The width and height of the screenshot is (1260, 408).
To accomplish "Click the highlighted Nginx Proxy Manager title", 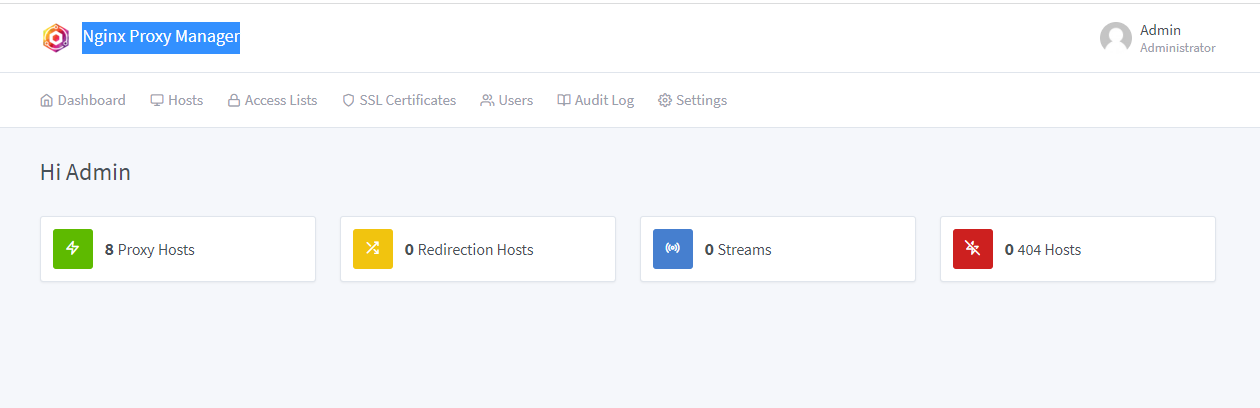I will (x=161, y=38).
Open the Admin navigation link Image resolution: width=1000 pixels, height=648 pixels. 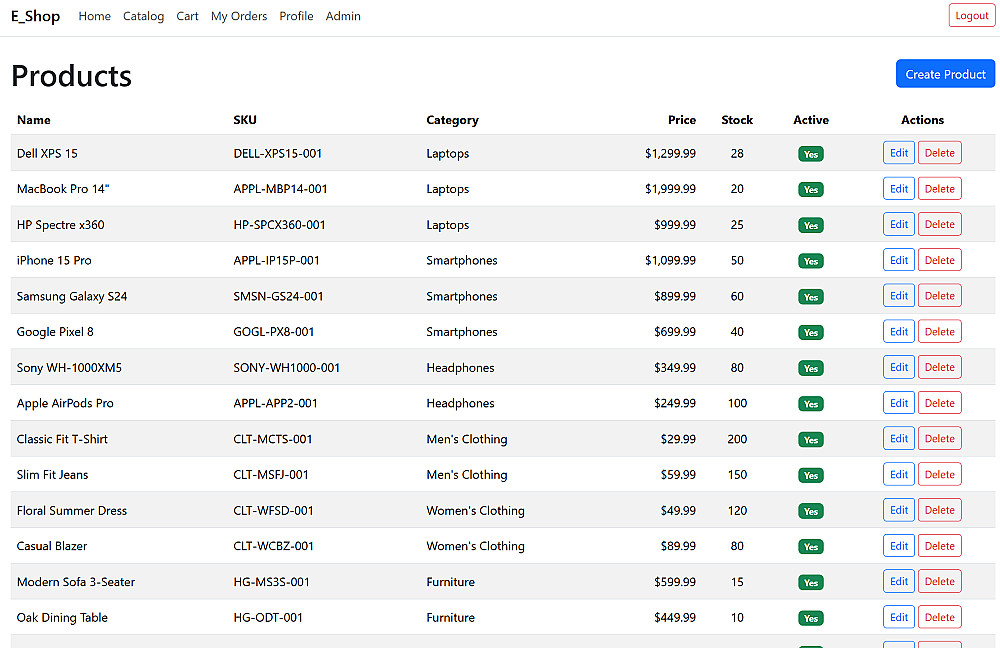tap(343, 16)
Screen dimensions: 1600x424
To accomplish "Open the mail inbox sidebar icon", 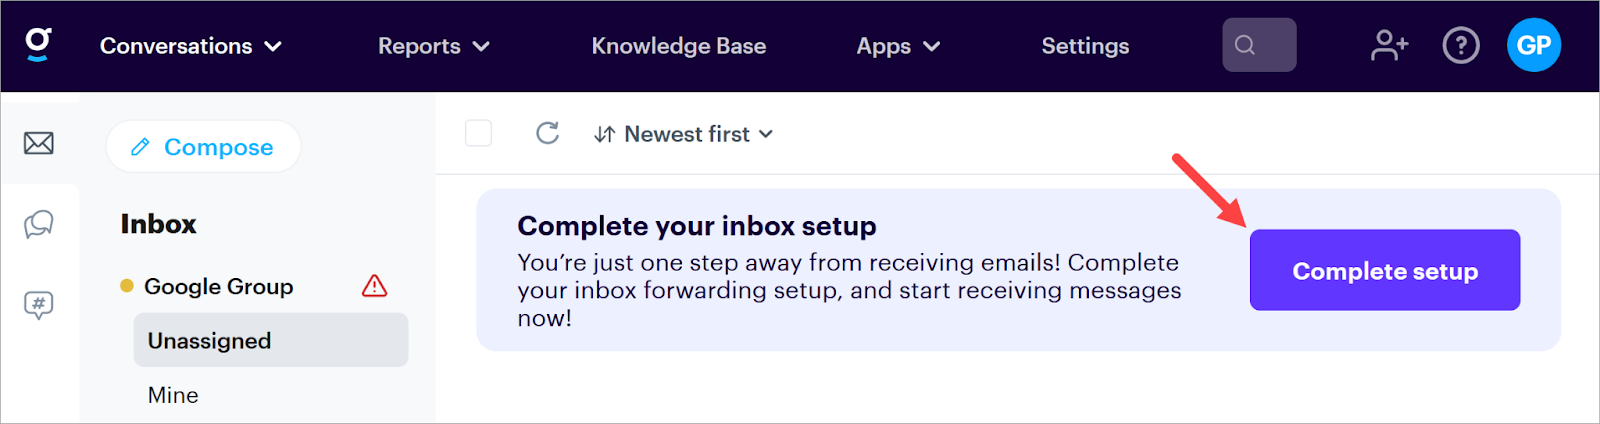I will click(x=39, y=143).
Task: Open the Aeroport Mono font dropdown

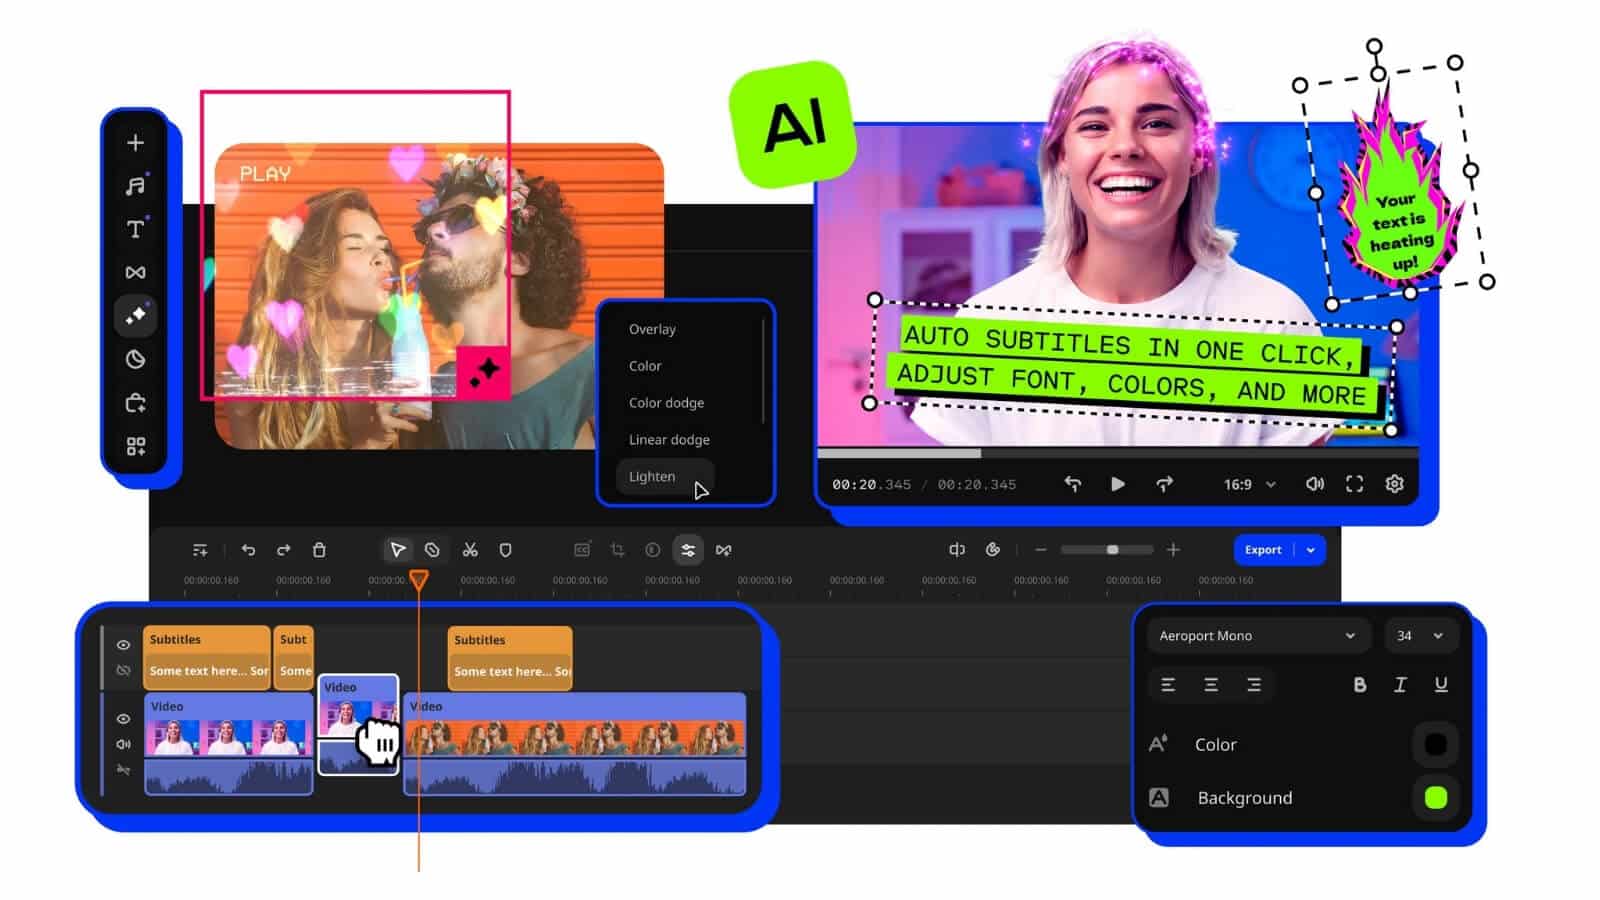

------

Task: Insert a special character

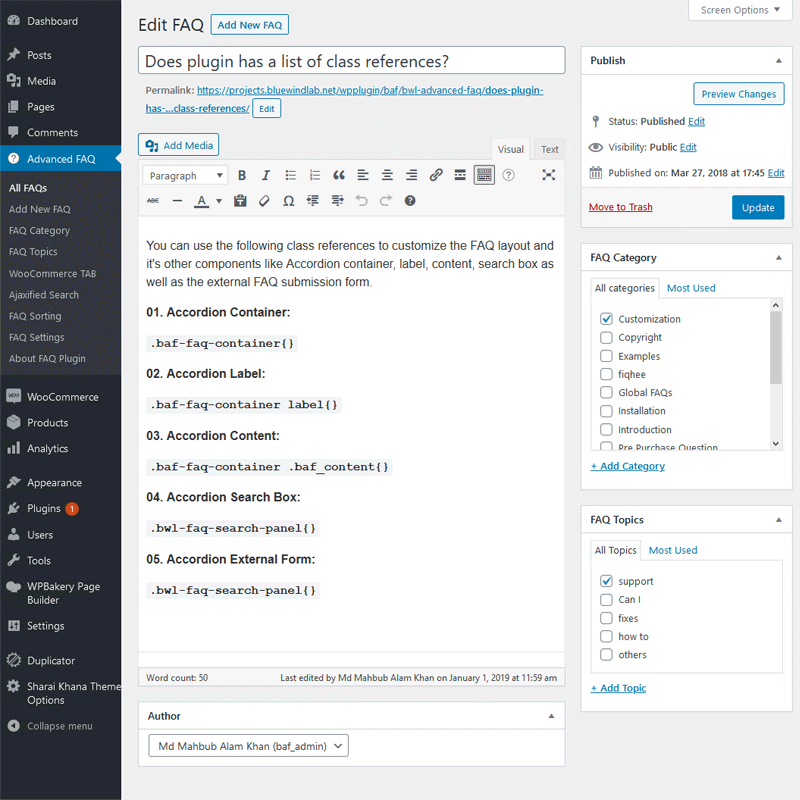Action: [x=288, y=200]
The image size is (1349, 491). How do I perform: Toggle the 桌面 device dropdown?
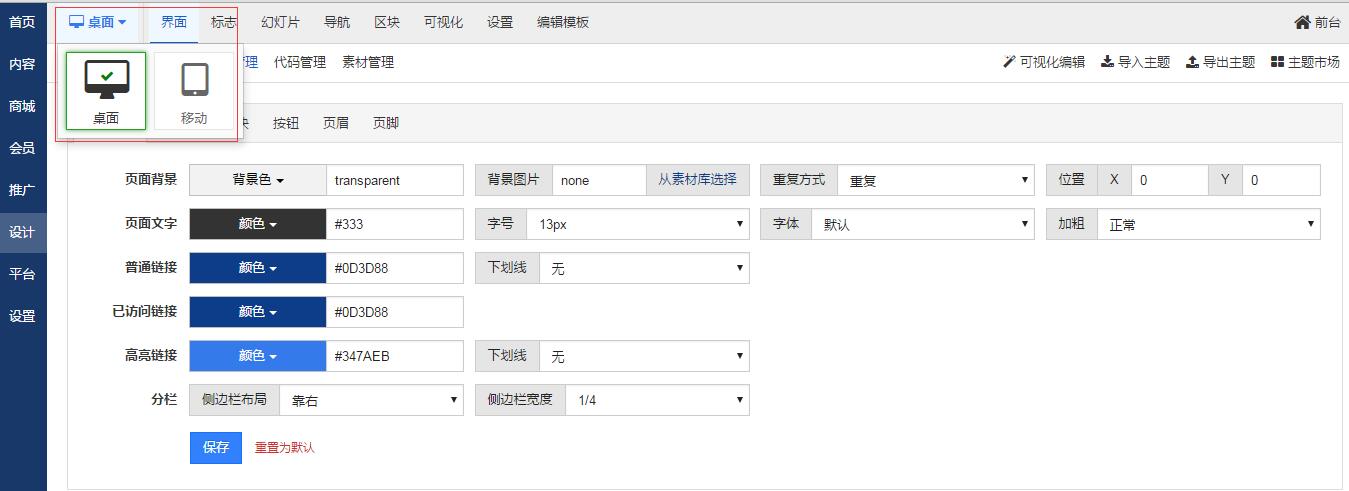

------

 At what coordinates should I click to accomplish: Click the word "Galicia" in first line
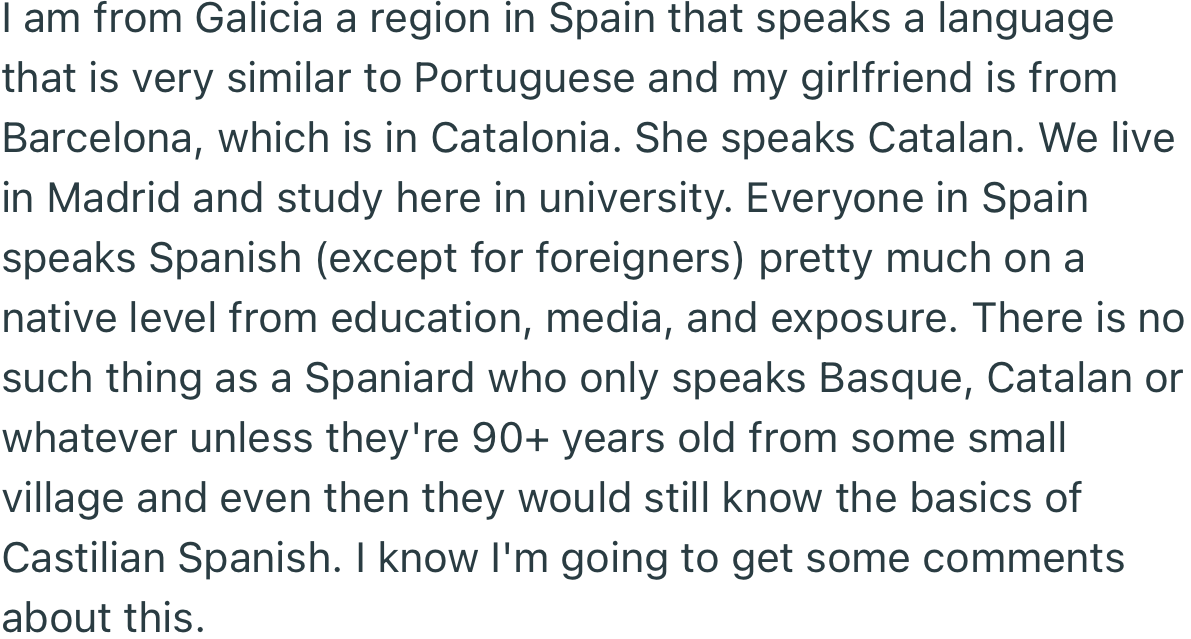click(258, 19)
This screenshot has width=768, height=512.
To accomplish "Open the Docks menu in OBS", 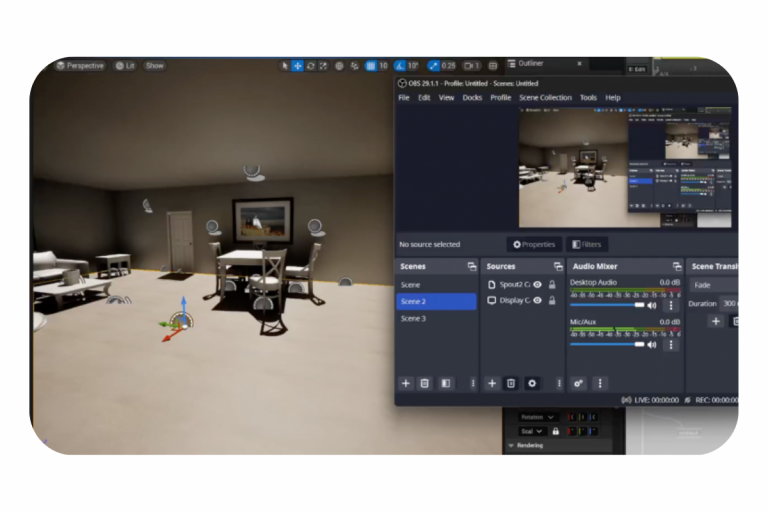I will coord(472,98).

------

- [WHAT YOU NEED TO DO] Lines of the material that contain the word "dropdown" are to be gathered.

- [YOUR RESPONSE]
Task: Open the Aeroport Mono font dropdown
The image size is (1349, 491). How do I perform: Toggle the 桌面 device dropdown?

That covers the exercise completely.